There's some great info on this site guys, thanks. If this method is as good as it looks I'll be a very happy fishkeeper.

Mafoota (Dave)


----------



## Mafoota (Mar 13, 2010)

It's a little cloudy but you get the idea:


















The lamp hasn't been suspended yet so it's just propped up against the glass. It's right by a southerly window for now so will receive good sunlight until I sort out my lamp, then I'll just slide it to the other end of my kitchen worktop where it will get less of the midday sun and will help stabilise temps.


----------



## NayR:D (Jan 14, 2010)

hey, the tank looks great i really like planted hexagons. bit to many pots for me though but its not my tank haha  keep posting pics i like seeing the proggression of tanks.

where are you from, i got a realy nice halfmoon plakat of ebay, i didnt trust getting one of the net but it came really well packadged and boxed with a heat pad. so could be worth checking ye old bay.

in my new tank i had a crazy brown algae outburst litterally was over the glass wood and coverd the plants, i got 2 ottos and its been under a week and its all gone even on the little delecate leaves i didnt think they would bother or have to skill to eat off, id defonatly recommend them aslong as you introduce them in the correct way they are great little guys. pluss your betta wont even notice them most likly


----------



## mudboots (Jun 24, 2009)

Just out of curiosity what are the pots for? Tank looks fine, I was just curious because I've seen them in many set ups but have never used any myself.

Some humble offerings from someone who had never had a hex tank before:

You might consider dropping the water level a little until the plants grow some more to keep the open water from encouraging green water algae to take advantage of little competition. Also, if you are considering a foreground plant around your mosses, Marsilea species seem to work really well in El Natural tanks. Something else that seems to be doing well as a super-low foreground in many tanks I've seen (and tried myself) but is very slow in such a set up is Staurogyne 'porto vehlo'.

Davemonkey's daughter has a similar hex tank in the journals forum (I think called Rita's Princess Tank) where you might see some ideas. I mention it simply because it looks almost like the same tank, though they had to ditch the hex after a seem busted. They were using Marsilea in the foreground.


----------



## Mafoota (Mar 13, 2010)

Thanks for the comments. The little pots won't look so crowded when the plants grow, they should fade nicely into the background when the plants establish and grow, they'll also provide some nice hidey holes should I wish to put any bristlenose cats in there.
I have to be honest I'm about a bit dubious about getting fish through the post, I've seen the way Royal mail treat their parcels!

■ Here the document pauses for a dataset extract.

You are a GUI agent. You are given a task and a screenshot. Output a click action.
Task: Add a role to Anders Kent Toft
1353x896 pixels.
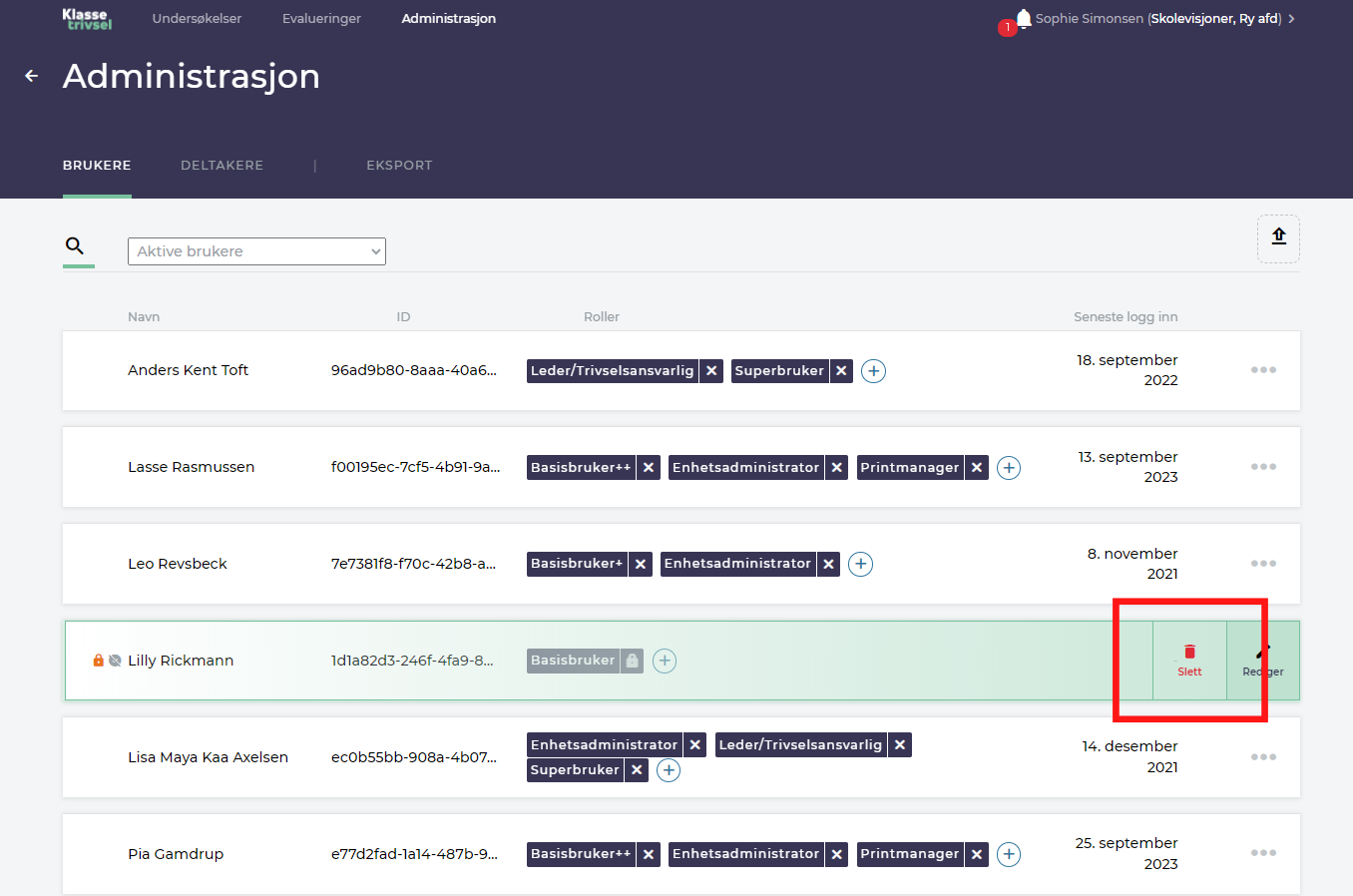click(873, 371)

Good point about the water levels, I may just drop it down, it'll also help the light get to the plants.

They're basking in the morning sunshine at the moment but I'll have to get the lamp sorted today as sunshine is never guaranteed in the U.K, especially during summer


----------



## Angie (Dec 4, 2005)

I love the little pots. What a great idea.


----------



## WhiteDevil (May 7, 2009)

Mudboots, if they are terra cotta they are UBER porous and bacteria colonizes on it and inturn holds many many huge colonies on it which help filter the tank on the biological level.
also provides cover for livestock as well as anchors for mosses and anchoring root systems.


----------



## mudboots (Jun 24, 2009)

WhiteDevil said:


> Mudboots, if they are terra cotta they are UBER porous and bacteria colonizes on it and inturn holds many many huge colonies on it which help filter the tank on the biological level.
> also provides cover for livestock as well as anchors for mosses and anchoring root systems.

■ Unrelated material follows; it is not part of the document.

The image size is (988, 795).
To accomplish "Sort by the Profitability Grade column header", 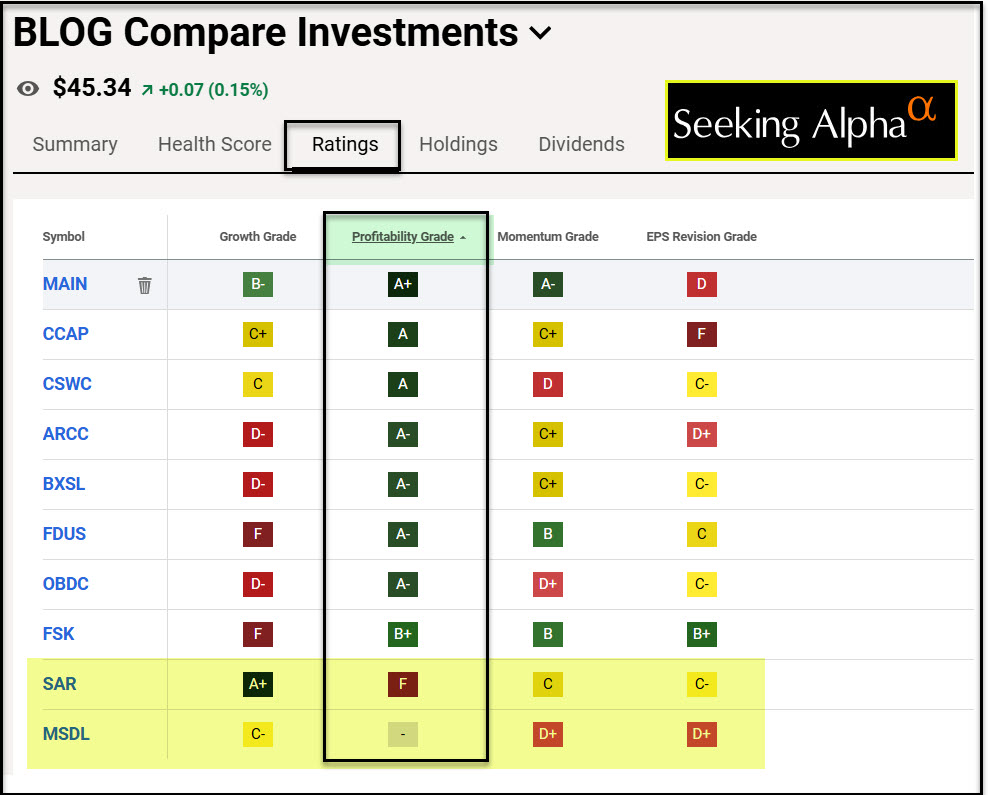I will (x=402, y=237).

Ahhhh; I see. That's an awesome idea on getting a mega-load of bacteria colonized. I have two small, black "caves" in my tank, but they are enamel sealed except for the very bottoms, and even then only where the ring of the base touches a surface (they were part of a set of hinge-lid clay jars). I have mine laying on their sides simply to allow for small territories for Apistos. They're in the back and cannot be seen unless you're really looking hard for them in the 125. I kind of wish I had used the terra cotta now.


----------



## Mafoota (Mar 13, 2010)

I honestly hadn't thought about the pots being a good home for bacteria, I just thought they looked nice. 

Well, it seem the algae fairy has been and dumped hairy gunk all over my plants, so it's lights off and bristlenose cat in to munch some of it, I'll try and get some floaters tomorrow to soak up some of the excess nutrient in the water, at least until the plants really establish.


----------



## Mafoota (Mar 13, 2010)

I've just had to do a full water change as the nitrites/rates are off the scale, that would explain the sudden algal bloom. The water also has a low PH, too low for my liking.


----------



## Mafoota (Mar 13, 2010)

The algae is now under control, my bristlenose cat scoffed the lot 

Constantine is very happy


----------



## chad320 (Mar 30, 2010)

sounds great!looks great! I also use a little compost in my tanks with good results. cant wait to see more pics.


----------



## Angie (Dec 4, 2005)

Any new full tank shots any time soon?


----------



## mudboots (Jun 24, 2009)

The betta looks happy indeed, and the few plants visible in the pic look very healthy.

+1 on Angie's request for full tank shots!


----------



## Mafoota (Mar 13, 2010)

Thanks for the comments, I'll put some shots up tomorrow. I have changed the light for a 'daylight' compact florescent, 25w 1250l 6400k.


----------



## Mafoota (Mar 13, 2010)

It's coming on quite well now. I've struggled in the past with hygros as my other tank is severely under-lit. They would always be really leggy and sparse but now they are bushy and lush.


----------



## totziens (Jun 28, 2008)

The tank looks good. The pots remind me of those days when my late parents' house was flooded when their flower pots were under the water.


----------



## Angie (Dec 4, 2005)

Impressive. Makes me want a new tank. lol


----------



## Mafoota (Mar 13, 2010)

Here's a bit of a close up . I'm really happy with the tank, it's been going less than a month. Looking at the first pic in this thread I'm amazed.


----------



## Angie (Dec 4, 2005)

You should be happy. It looks great.


----------



## Mafoota (Mar 13, 2010)

Update.

It's all gone horribly wrong. My tank has been infested with algae. I've done every thing I can, turned the lights off, added floaters, cleaned vigorously, used algol. Nothing has worked.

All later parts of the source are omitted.